**SHORT TASK 1**
In the comment thread on youth and screens, which Kracauer essay is described as criticizing mass tourism?
**SHORT TASK 2**
Continue the comment thread on youth and screens with the next comment.

I pretty much dismiss all 'the youth today' statements.

I once read an article (it was a paper, so long time ago) about late Roman Empire customs. Young people used to fill the circus for massive, noisy concerts. No electric instruments, so the noise was achieved using lots of percussion. Also long hair and ripped trousers. Nihil novum...


I have difficulty finding bars where you can sit and talk; many of them have obnoxious top 40 playing loudly on the speakers. Had this problem yesterday when attending a tech meetup and the jukebox in the main room was overpowering the speakers.


I'd add Siegfried Kracauer to the discussion, a German journalist, sociologist and film theorist who wrote most of his essays during the Weimar Republic (many of them included in the "The Mass Ornament" (http://www.hup.harvard.edu/catalog.php?isbn=9780674551633) volume). Unfortunately I couldn't quickly find that many English-written articles about his work, the best that I could do was this blog-post about one of his essays called "Boredom" (https://itwascuriosity.wordpress.com/2010/07/23/on-being-bor...) and especially his "Travel and Dance" essay (https://books.google.ro/books?id=yIWJASvV9uwC&pg=PA65&lpg=PA...), which talks critically about the mass-tourism phenomenon that was just about to start and about the dance and jazz music of his era.


Possibly off-topic, but I would have guessed Tarkovsky would be as popular here as any filmmaker, at least because of Solaris and Stalker. Are the nerds of today no longer into such stuff?


I think so: https://hn.algolia.com/?query=Stalker%20tarkovsky&sort=byPop...

Do you also recommend Nostalghia? Found out about it because it is inside Jon Blow's latest game.


Oh yeah I LOVE Nostalghia, if you haven't seen it do so ASAP!

But now we're in film-nerd territory, not nerd-film... :-)


> When I look at my children, I see that they hardly pause anymore. They are always accessible, and almost always busy. The three of them tend to sit in front of a screen — usually alone. I do it sometimes too. Become engulfed in my smartphone, enslaved to my tablet — as a consumer and at times as a producer. I am constantly interrupted on my tablet, interruptions engendered by other interruptions. It is stupid.

Sadly, I've noticed this with myself and friends.

**PROVIDED RECORDS**
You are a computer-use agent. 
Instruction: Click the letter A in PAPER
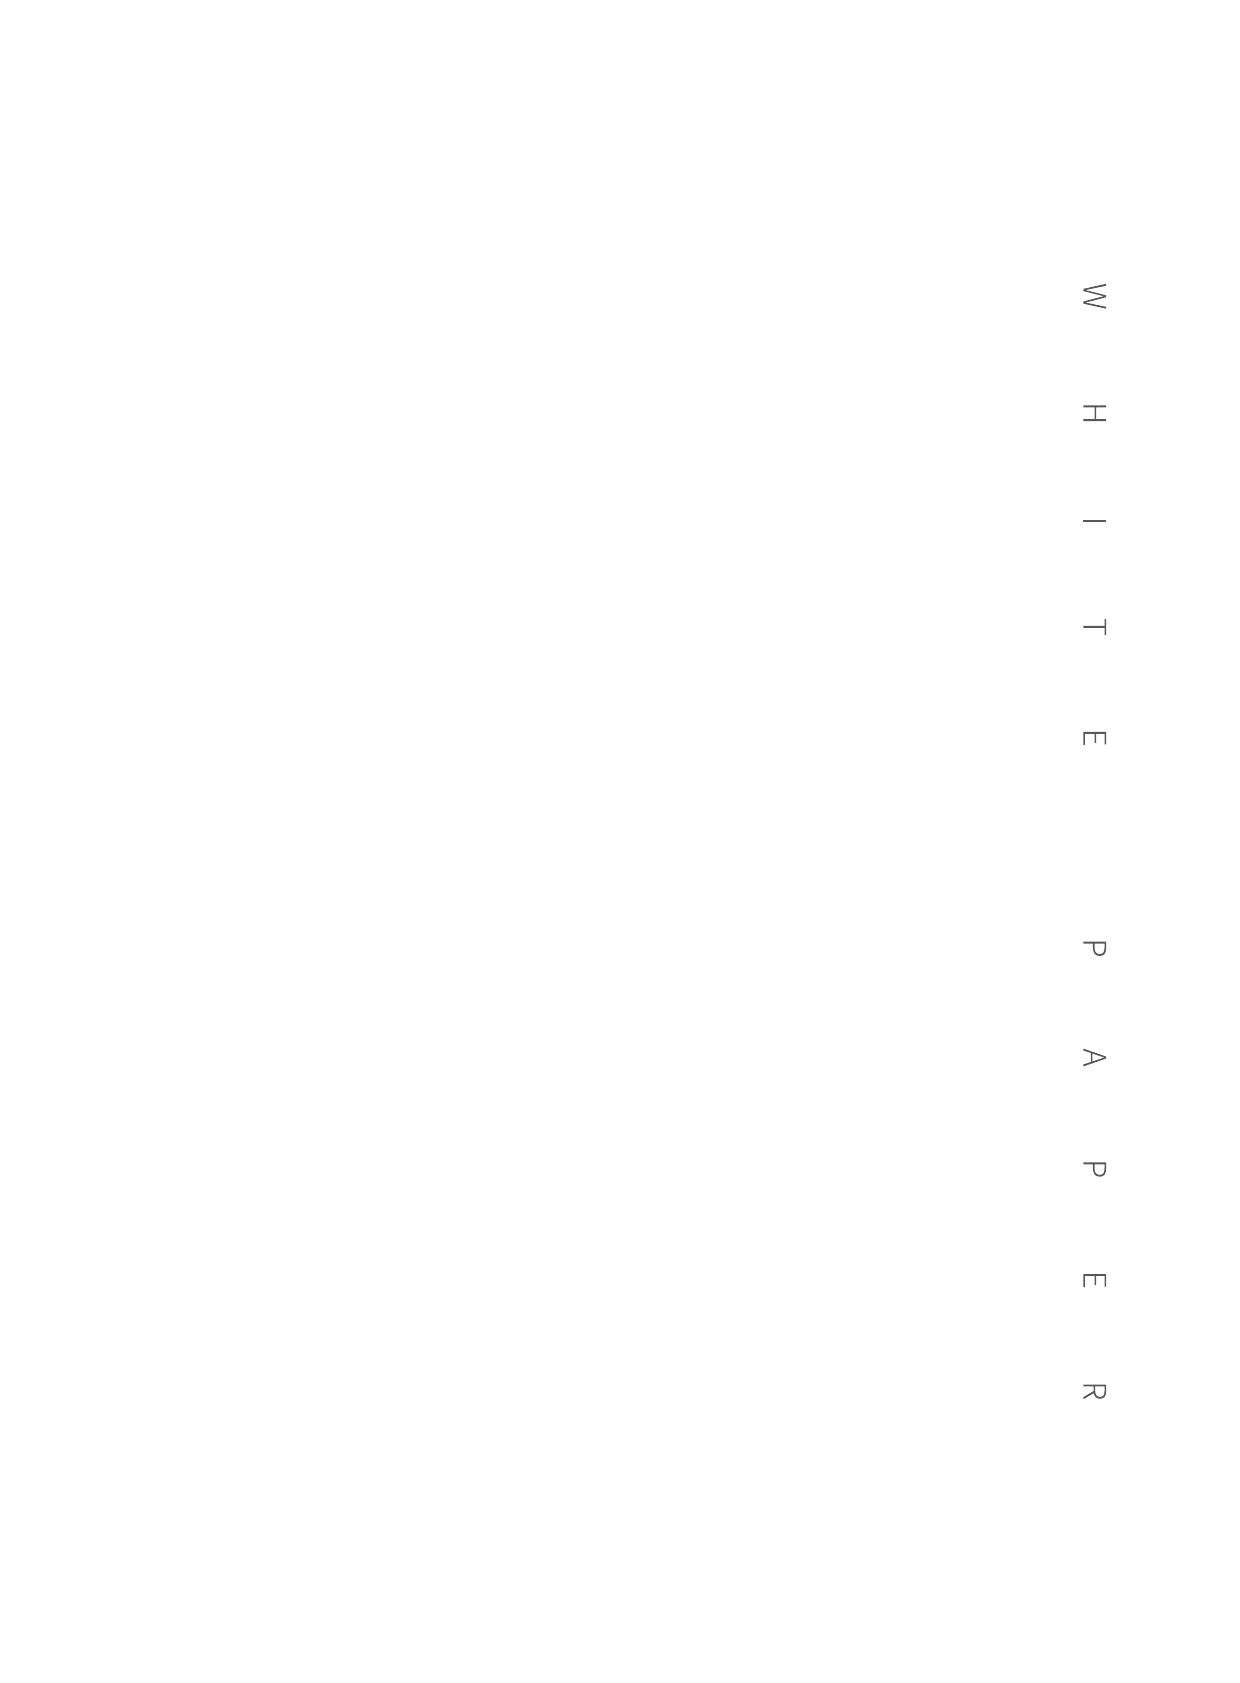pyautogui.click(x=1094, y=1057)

==

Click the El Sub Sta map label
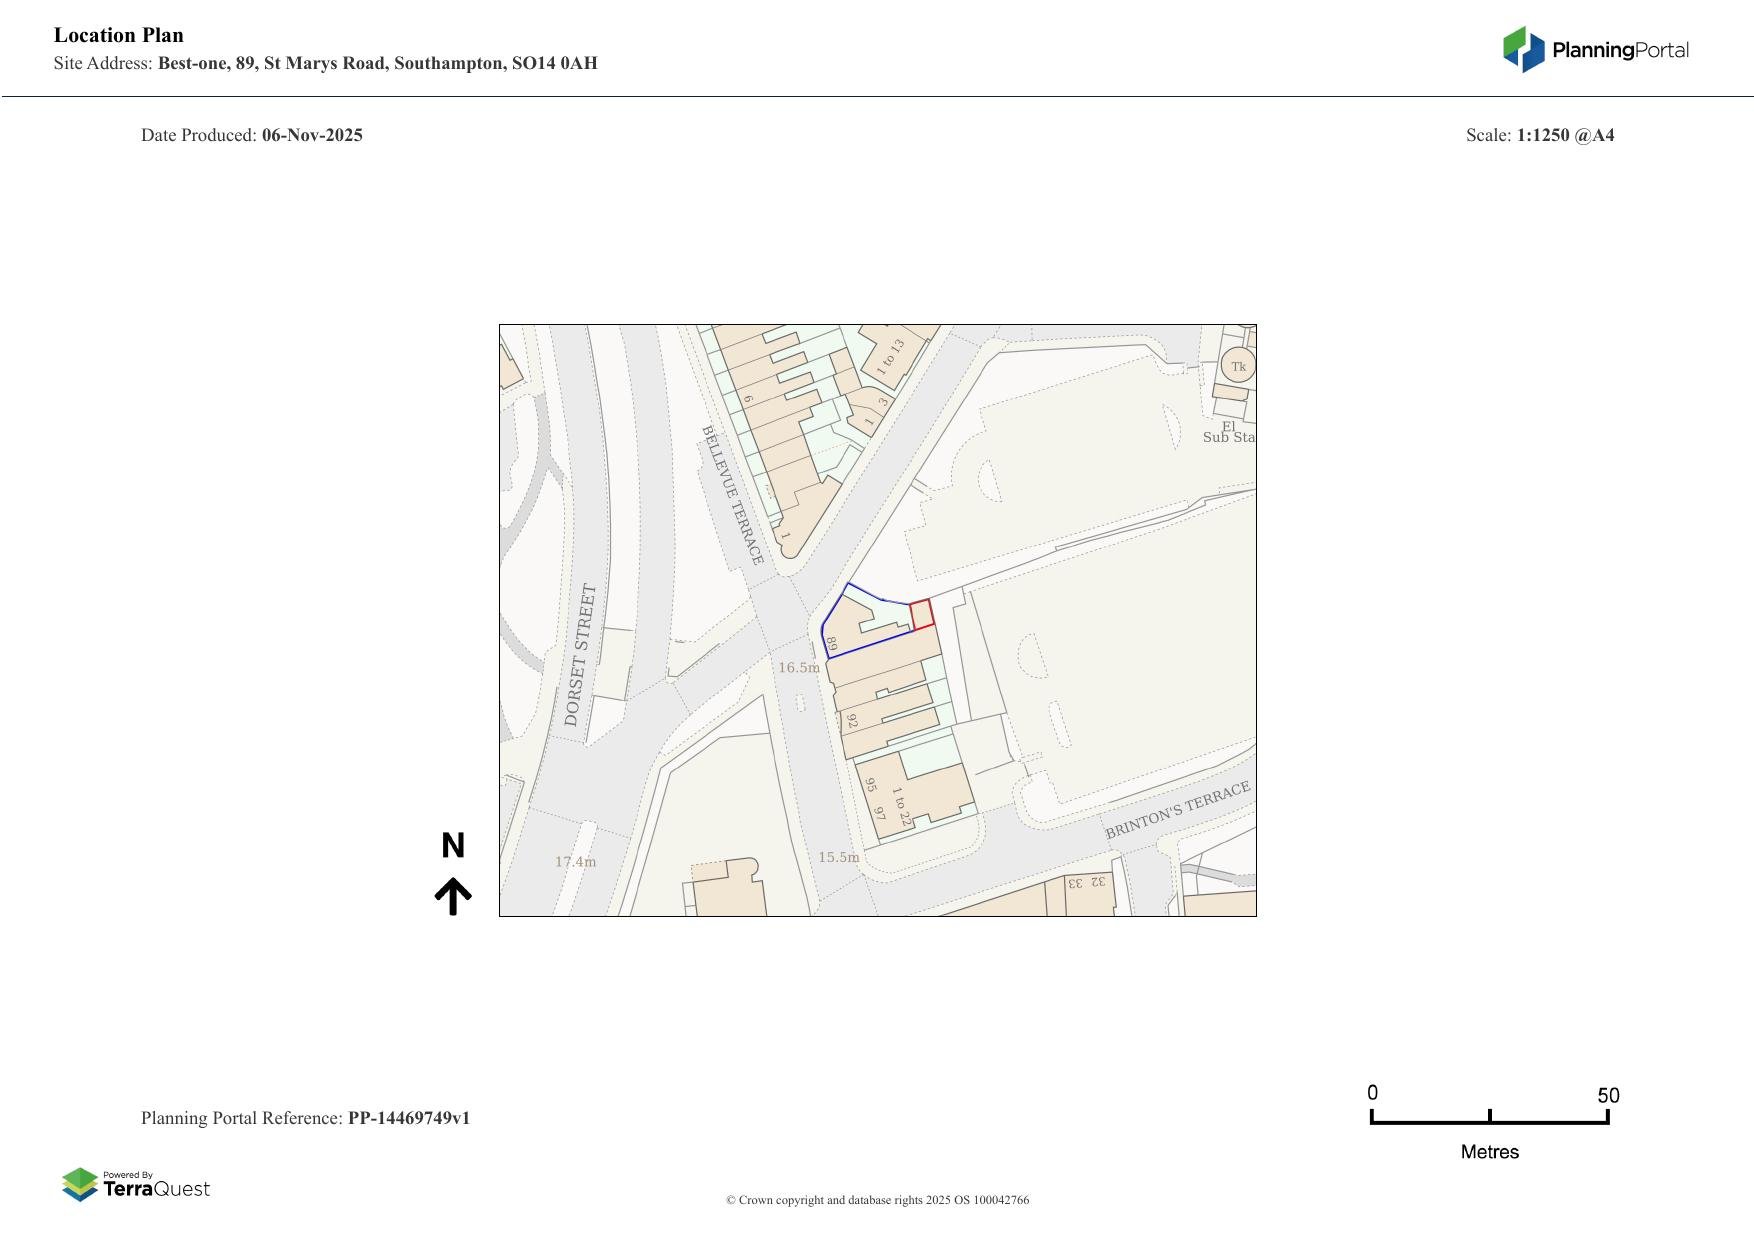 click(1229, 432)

**WRITTEN ANSWER 1**
"Travel and Dance."

**WRITTEN ANSWER 2**
We'll be playing a game together on PS4 and instead of just naturally carrying a conversation during a loading screen, a friend will pick up their phone and check their messages. A break in between plays, and yes, they'll check their messages. Check the score. Check a webpage. Sometimes my friends will literally be distracted from playing the game by checking his phone.

It's not until we're sitting at a table eating food for which all distractions are off the table.

Even when I'm tackling a tough problem like a programming challenge or trying to type a detailed reply, instead of sitting with the problem in my head I find myself trying to quickly distract myself. Instead of giving myself 10 minutes to struggle and think, I'll open a new tab and take a quick break to YouTube or HN.

I have noticed that I'm in that very distracted state, one thing I find helpful is to meditate for 10-20 minutes. Just accept the fact that I'm being 'inefficient' for that time and slow down. Reset. Breathe and let my mind kind of settle. I find that if I keep doing that over a course of a day, I'll find that I'm more productive and able to think about things instead of constantly demand to be distracted.


Lately I've realised I'm exhausted from consumption of * media and entertainment (I don't watch TV, more YouTube etc).

Last night I was awake at 2am just thinking I would like to just purge all phones and computers from my house, permanently.

I'm not entirely blaming the devices; However, this behaviour is unsustainable.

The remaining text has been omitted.